PROBLEMS TO WORK ON:
**1.** Duplicate the passage of the Ebola patient article, everything from "American Ebola Patient" down to "needed, Ribner said.".
**2.** For the Ebola patient article, say whether each statement agrees with it, answering yes or no and quoting the words that decide it: (a) Emory's bio-containment unit is one of four such facilities in the U.S.; (b) air from the patients is filtered and then recirculated within the unit; (c) three nurses will care for each patient.

American Ebola Patient Improving
Bruce Ribner, MD, an infectious disease specialist at Emory who will be caring for both patients, said at a press conference Friday the hospital has the “environment and expertise to safely care for these patients and offer them the maximum opportunity for recovery from these infections.”
“The primary care for somebody with a hemorrhagic fever and specifically Ebola is supportive care," Ribner said. "We know we can deliver a substantially higher level of care and a higher level of support to optimize the chances that the patients will survive this episode.”
Supportive care may include giving the patients IV fluids or putting them on a respirator. Since many patients develop kidney failure, specialists are on standby to help if needed, Ribner said.
The patient bio-containment unit at Emory is one of four such specialized facilities in the U.S., Ribner said.
Ribner said he believed Emory was prepared to handle the cases.
The containment unit is separated from the rest of the hospital, he said. Staff in the unit, including two nurses who would care for each patient, and a team of four infectious disease doctors who would oversee their care, have been specially trained to enter the patients’ rooms.
The air the patients breathe goes through a high-efficiency particulate air (HEPA) filter before it is exhausted outside the hospital. There is no recirculation of air, so no one who works inside the facility is at risk.
Patients’ bodily waste, including stool, will be flushed into the public sewer system. Ribner said there was no risk of transmission to the general public, because waste management practices will kill any virus that’s flushed into waste water.
“The U.S. public health service has established that that is an effective way of dealing with these viruses,” he said. “Whatever comes out of the public sewer system should not be contagious."
Ebola viruses are not especially hard to kill, he said. “Any standard disinfectant will be more than capable of inactivating Ebola,” he said. “We don’t think there will be any secondary cases as a result of caring for these patients in the U.S.”

DATA EXTRACT:
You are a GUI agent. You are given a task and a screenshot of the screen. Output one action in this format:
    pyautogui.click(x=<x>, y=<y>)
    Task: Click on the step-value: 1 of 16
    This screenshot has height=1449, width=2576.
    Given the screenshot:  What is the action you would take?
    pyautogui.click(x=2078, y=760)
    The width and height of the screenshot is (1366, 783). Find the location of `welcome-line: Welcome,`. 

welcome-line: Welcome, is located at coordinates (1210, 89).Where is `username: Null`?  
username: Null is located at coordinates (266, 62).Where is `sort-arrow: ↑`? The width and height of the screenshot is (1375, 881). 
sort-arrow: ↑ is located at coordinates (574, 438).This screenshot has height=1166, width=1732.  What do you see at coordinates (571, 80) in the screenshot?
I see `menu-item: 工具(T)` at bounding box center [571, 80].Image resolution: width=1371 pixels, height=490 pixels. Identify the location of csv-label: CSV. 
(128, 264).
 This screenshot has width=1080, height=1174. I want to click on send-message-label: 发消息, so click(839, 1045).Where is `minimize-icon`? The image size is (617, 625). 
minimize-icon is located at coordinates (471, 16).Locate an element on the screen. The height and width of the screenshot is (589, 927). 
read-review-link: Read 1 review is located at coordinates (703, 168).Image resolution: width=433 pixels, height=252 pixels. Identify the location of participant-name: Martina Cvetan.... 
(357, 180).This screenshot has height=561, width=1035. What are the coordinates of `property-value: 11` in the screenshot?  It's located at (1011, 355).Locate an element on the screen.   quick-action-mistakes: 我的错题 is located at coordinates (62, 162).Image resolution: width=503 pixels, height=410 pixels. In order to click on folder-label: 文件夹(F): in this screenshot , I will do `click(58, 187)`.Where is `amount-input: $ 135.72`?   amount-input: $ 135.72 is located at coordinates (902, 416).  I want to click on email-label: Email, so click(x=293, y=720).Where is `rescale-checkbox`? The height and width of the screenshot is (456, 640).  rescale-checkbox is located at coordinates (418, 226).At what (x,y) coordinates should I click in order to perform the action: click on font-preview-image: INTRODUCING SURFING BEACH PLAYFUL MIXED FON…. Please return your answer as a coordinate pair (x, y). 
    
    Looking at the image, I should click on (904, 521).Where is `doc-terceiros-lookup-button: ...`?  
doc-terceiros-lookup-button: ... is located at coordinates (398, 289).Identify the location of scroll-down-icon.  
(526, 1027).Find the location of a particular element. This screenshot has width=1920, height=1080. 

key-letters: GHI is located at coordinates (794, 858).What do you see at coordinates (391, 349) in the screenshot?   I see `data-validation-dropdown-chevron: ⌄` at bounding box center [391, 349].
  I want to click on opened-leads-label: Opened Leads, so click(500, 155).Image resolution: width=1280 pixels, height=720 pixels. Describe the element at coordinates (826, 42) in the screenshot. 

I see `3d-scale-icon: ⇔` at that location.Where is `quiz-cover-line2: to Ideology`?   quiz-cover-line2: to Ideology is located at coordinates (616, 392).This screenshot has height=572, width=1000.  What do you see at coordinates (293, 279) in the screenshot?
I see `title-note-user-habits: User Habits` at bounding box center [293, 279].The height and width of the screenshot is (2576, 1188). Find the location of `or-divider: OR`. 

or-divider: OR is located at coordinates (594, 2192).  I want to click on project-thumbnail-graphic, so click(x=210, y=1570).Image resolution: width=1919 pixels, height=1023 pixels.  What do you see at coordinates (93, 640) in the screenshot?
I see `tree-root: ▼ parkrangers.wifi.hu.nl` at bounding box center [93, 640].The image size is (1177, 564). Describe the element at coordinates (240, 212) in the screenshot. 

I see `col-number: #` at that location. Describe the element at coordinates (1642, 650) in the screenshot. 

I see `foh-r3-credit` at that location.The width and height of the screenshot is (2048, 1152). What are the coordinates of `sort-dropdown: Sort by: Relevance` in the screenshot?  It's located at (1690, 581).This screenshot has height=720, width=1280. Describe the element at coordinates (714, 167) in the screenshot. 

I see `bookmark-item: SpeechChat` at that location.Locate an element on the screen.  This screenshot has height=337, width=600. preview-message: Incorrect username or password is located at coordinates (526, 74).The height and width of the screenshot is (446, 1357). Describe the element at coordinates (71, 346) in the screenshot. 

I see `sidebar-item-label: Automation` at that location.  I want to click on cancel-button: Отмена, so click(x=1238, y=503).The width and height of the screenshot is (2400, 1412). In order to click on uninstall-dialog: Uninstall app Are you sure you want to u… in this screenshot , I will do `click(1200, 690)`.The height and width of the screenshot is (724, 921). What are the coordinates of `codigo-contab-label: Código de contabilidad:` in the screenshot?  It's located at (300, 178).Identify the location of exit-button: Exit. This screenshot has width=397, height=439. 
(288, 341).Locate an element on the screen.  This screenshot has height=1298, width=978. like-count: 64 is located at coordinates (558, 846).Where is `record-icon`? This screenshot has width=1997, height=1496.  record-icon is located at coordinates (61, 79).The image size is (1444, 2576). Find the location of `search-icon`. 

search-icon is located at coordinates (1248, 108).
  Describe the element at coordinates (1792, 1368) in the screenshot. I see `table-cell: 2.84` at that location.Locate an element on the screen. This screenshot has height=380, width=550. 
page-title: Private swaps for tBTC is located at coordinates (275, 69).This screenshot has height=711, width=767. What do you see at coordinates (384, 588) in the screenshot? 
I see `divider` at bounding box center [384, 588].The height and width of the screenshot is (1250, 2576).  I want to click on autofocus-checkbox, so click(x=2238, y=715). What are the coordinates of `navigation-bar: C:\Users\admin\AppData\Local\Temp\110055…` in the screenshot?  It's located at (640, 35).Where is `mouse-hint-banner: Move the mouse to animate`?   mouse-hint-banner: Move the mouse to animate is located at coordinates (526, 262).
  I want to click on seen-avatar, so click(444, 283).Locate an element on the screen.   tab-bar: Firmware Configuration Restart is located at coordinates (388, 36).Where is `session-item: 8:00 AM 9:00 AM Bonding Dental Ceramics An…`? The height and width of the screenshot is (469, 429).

SOLUTIONS FOR EACH TASK:
**1.**
American Ebola Patient Improving
Bruce Ribner, MD, an infectious disease specialist at Emory who will be caring for both patients, said at a press conference Friday the hospital has the “environment and expertise to safely care for these patients and offer them the maximum opportunity for recovery from these infections.”
“The primary care for somebody with a hemorrhagic fever and specifically Ebola is supportive care," Ribner said. "We know we can deliver a substantially higher level of care and a higher level of support to optimize the chances that the patients will survive this episode.”
Supportive care may include giving the patients IV fluids or putting them on a respirator. Since many patients develop kidney failure, specialists are on standby to help if needed, Ribner said.

**2.**
(a) Yes: "one of four such specialized facilities in the U.S."
(b) No: "There is no recirculation of air"
(c) No: "two nurses who would care for each patient"